We made use of the following 7 indicators:


1. Stochastic %K
2. William’s %R
3. Stochastic %D
4. A/D Oscillator
5. Momentum
6. Disparity
7. Rate of Change

In [23]:
import yfinance as yf
import pandas as pd
import numpy as np
import ta

data = yf.download("^GSPC", start="2023-01-01", end="2025-01-01", interval="1d")
data.dropna(inplace=True)

# 1. SMA (Simple Moving Average - 20 days)
data['SMA_20'] = data['Close'].rolling(window=20).mean()

# 2. EMA (Exponential Moving Average - 20 days)
data['EMA_20'] = data['Close'].ewm(span=20, adjust=False).mean()

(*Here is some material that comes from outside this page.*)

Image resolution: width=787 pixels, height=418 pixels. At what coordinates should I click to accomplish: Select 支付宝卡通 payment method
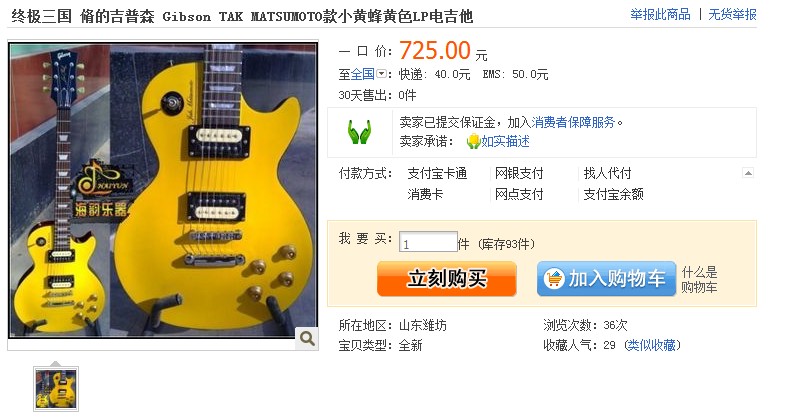pyautogui.click(x=437, y=174)
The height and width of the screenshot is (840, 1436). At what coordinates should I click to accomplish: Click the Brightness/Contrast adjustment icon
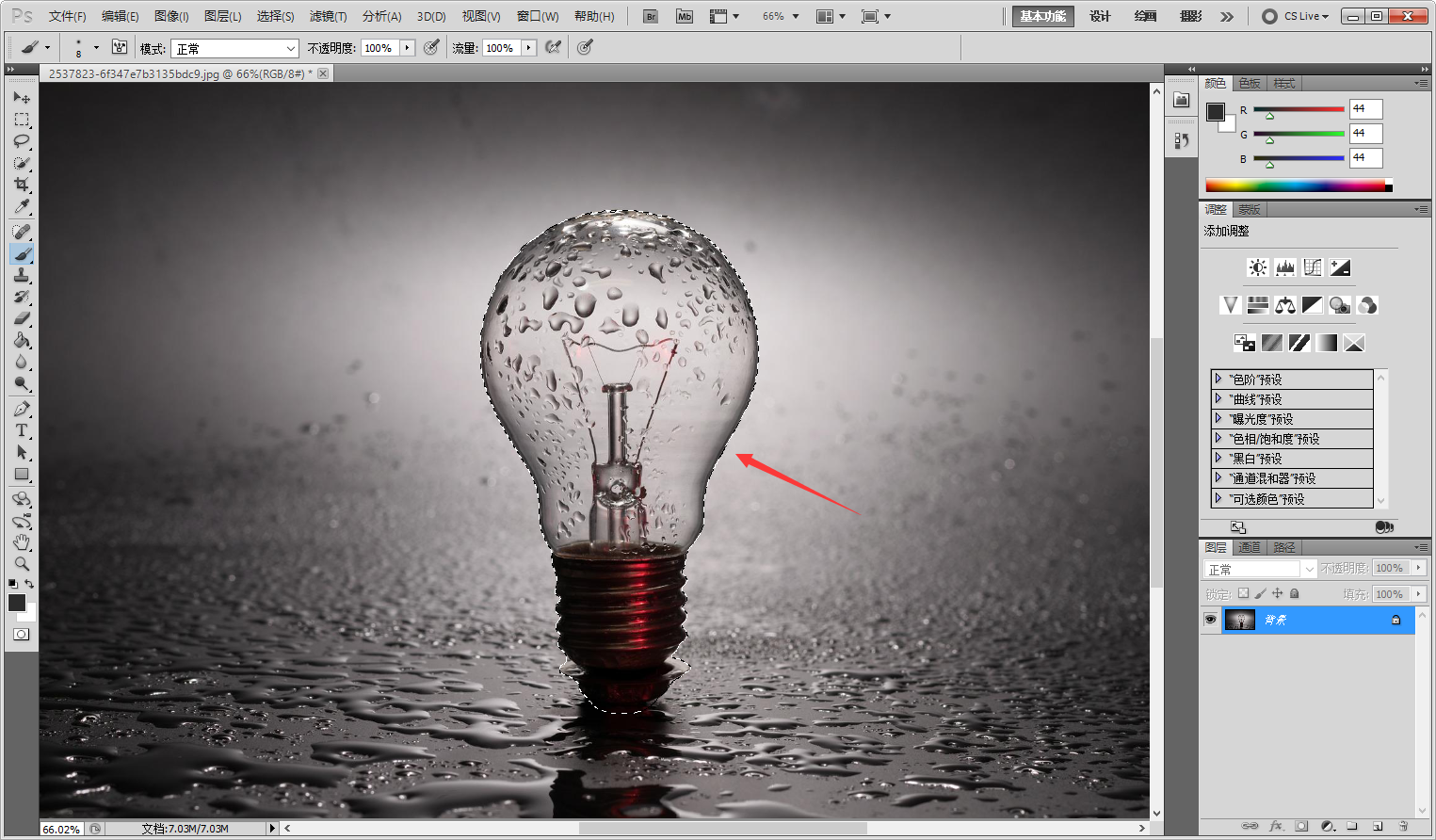click(x=1257, y=267)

# 3. RSI (Relative Strength Index - 14 days)
delta = data['Close'].diff()
gain = np.where(delta > 0, delta, 0)
loss = np.where(delta < 0, -delta, 0)
avg_gain = pd.Series(gain.reshape(-1)).rolling(window=14).mean()
avg_loss = pd.Series(loss.reshape(-1)).rolling(window=14).mean()
rs = avg_gain / avg_loss
data['RSI_14'] = 100 - (100 / (1 + rs))

# 4. MACD (Moving Average Convergence Divergence)
ema_12 = data['Close'].ewm(span=12, adjust=False).mean()
ema_26 = data['Close'].ewm(span=26, adjust=False).mean()
data['MACD'] = ema_12 - ema_26

# 5. Stochastic Oscillator %K (14-day)
low_14 = data['Low'].rolling(window=14).min()
high_14 = data['High'].rolling(window=14).max()
data['Stochastic_K'] = 100 * ((data['Close'] - low_14) / (high_14 - low_14))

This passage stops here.